AI in finanza: la vera sfida per i CFO italiani non è la tecnologia

In questi mesi anche in Italia CFO e direttori finanziari vengono bombardati da demo di intelligenza artificiale: agenti che riconciliano movimenti, generano commenti sugli scostamenti, costruiscono scenari “on demand”. È facile farsi prendere dall’ansia di rimanere indietro, ma se guardiamo alla realtà di molte aziende italiane – gruppi familiari evoluti, mid-cap quotate, PMI manifatturiere – il problema non è “quale modello usare”, bensì “dove e come l’AI può davvero creare valore”.
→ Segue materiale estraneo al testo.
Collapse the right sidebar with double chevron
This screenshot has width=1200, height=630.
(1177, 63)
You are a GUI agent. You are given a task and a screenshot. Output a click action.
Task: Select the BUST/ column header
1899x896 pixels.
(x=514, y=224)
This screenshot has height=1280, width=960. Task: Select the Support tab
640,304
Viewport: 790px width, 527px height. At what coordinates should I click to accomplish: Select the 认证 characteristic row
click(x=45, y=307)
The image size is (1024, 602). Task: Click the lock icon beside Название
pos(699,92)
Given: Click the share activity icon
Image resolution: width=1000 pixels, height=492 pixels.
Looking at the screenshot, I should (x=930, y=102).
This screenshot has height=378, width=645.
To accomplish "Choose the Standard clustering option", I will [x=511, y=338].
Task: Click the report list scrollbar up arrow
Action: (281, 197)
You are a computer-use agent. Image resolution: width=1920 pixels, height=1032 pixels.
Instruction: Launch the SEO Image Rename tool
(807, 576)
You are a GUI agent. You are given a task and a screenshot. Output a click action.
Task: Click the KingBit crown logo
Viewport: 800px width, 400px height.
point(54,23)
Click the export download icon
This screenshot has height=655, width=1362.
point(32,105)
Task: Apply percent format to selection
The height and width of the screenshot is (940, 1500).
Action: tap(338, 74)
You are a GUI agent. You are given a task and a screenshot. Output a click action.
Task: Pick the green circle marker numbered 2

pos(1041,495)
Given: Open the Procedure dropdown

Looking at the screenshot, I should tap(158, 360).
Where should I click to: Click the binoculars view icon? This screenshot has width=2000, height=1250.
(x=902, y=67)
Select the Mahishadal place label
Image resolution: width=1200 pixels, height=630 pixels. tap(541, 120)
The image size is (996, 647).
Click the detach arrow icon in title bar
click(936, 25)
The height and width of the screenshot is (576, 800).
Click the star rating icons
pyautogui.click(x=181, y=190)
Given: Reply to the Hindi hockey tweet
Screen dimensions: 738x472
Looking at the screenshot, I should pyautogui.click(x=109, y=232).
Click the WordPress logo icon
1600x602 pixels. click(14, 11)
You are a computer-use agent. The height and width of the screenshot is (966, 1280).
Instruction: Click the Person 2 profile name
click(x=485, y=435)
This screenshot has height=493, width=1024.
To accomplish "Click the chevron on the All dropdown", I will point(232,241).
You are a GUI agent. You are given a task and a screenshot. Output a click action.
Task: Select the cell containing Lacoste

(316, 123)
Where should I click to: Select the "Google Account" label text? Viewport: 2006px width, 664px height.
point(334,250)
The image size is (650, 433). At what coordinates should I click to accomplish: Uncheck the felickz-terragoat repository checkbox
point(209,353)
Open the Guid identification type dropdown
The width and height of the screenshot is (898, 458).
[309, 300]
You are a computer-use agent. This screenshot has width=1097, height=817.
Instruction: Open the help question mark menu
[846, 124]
La prima verità scomoda è che l’AI non salva dati disordinati, processi opachi e governance fragile. Se ogni stabilimento ha il suo piano dei conti “adattato”, se le chiusure mensili dipendono da aggiustamenti manuali non documentati, un agente di AI non porta efficienza: porta confusione più veloce. Per questo la vera agenda per un CFO parte da pochi domini chiave – ad esempio forecast di cassa, capitale circolante, pianificazione commerciale – e lavora per integrare dati, chiarire definizioni e standardizzare i passaggi critici, un pezzo alla volta.

La seconda verità è che l’AI non sostituisce controller e FP&A, ne cambia il mestiere. Meno tempo a costruire file e report, più tempo a validare analisi generate dall’AI, sfidarne le ipotesi, decidere quali raccomandazioni trasformare in azione. Questo richiede persone che non siano “tecnici di modello”, ma professionisti capaci di dialogare con l’AI, riconoscere errori plausibili e tenere la barra dritta sul giudizio economico. Non è una rivoluzione dall’oggi al domani, è un percorso fatto di piccoli casi d’uso, sperimentazioni controllate e apprendimento continuo.

Infine, c’è un punto che in Italia pesa più che altrove: fiducia e controllo. Tra normative, revisori, banche e azionisti, un CFO non può permettersi black box. La governance dell’AI va progettata dall’inizio: tracciabilità dei dati, chiari limiti di autonomia, responsabilità definite. All’inizio il principio resta semplice: l’AI propone, l’umano dispone. La vera gara, per i CFO non è montare la tecnologia più futuristica, ma costruire una funzione finanza capace di usarla per decidere meglio – e difendere quelle decisioni in Consiglio, davanti agli investitori e di fronte ai numeri.